[G1] Why humongous object bytes allocated after a collection are not recorded in G1Policy::_bytes_allocated_in_old_since_last_gc?

[Thomas Schatzl]

Hi,

On 25.05.20 18:39, Thomas Schatzl wrote:
> Hi Ziyi,
> 
> On 25.05.20 18:16, Luo, Ziyi wrote:
>> Hi Thomas,
>>
>>> Hi,
>>>
>>> On 23.05.20 00:30, Luo, Ziyi wrote:
>>>> Hi,
>>>>
>>>> I have a question about humongous object allocation result in 
>>>> g1CollectedHeap:
>>>> http://hg.openjdk.java.net/jdk/jdk/file/6d7c3a8bfab6/src/hotspot/share/gc/g1/g1CollectedHeap.cpp#l874 
>>>>
>>>> http://hg.openjdk.java.net/jdk/jdk/file/6d7c3a8bfab6/src/hotspot/share/gc/g1/g1CollectedHeap.cpp#l893 
>>>>
>>>>
>>>> L874 returns the result after a successful humongous allocation. 
>>>> L893 returns
>>>> the result after a successful G1CollectForAllocation. In the former 
>>>> case, the
>>>> allocated bytes are recorded in
>>>> G1Policy::_bytes_allocated_in_old_since_last_gc in L873. But bytes 
>>>> in the
>>>> latter case are not. Is this intentional or a mistake?
>>>>
>>>> Best,
>>>> Ziyi
>>>>
>>>
>>>    the collection itself has some code to add the allocated bytes. In
>>> the first case since there is no collection, that value needs to be
>>> incremented manually.
>>>
>>> But you probably already know that, you filed JDK-8245511 :)
>>
>> Yes, this is about JDK-8245511. In IHOP, 
>> _bytes_allocated_in_old_since_last_gc
>> is used to calculate the old gen allocation rate. In some jtreg tests 
>> (e.g., gc
> 
> Afaik the only consumer for the old gen allocation rate (i.e. 
> _bytes_allocated_in_old_since_last_gc and the mutator phase time) is 
> IHOP calculation, so whatever makes it "correct" should be stored in there.
> 
> As mentioned in my comment to JDK-8245511, imho 
> _bytes_allocated_in_old_since_last_gc should contain the "surviving" 
> bytes allocated in the old gen, i.e. bytes_at_end_of_gc_X_in_old_gen - 
> bytes_at_end_of_gc_X_in_old_gen_minus_1.

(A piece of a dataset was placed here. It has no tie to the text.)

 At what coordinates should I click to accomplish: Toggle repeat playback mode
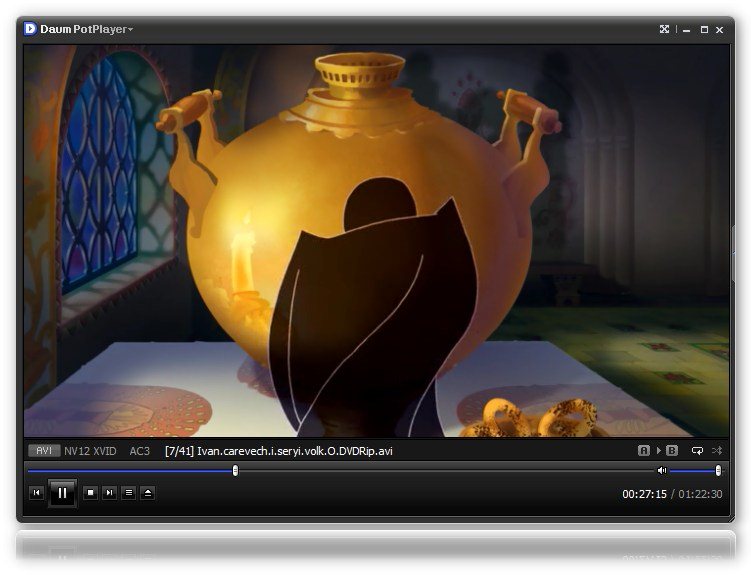[x=697, y=451]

To properly confuse you, a more comprehensive answer about the model in 
the back of adaptive IHOP :)

I decided to post this in this thread, not the other one as it fits 
better here. In the future, let's try to consolidate in one thread. :)

Adaptive IHOP needs

1) long term allocation rate to schedule mark start
2) short term allocation spikes (between two pauses) to avoid going OOME 
while marking/evacuation failure during the next pause
3) "survive" the first mixed gc without evacuation failure

These model terms are given the IHOPControl via

   void update_allocation_info(double allocation_time_s, size_t 
allocated_bytes);
   void update_additional_buffer(size_t additional_buffer_bytes);

Current code provides
- the first item above via update_allocation_info(), and just sees 
humongous allocations as regular allocations.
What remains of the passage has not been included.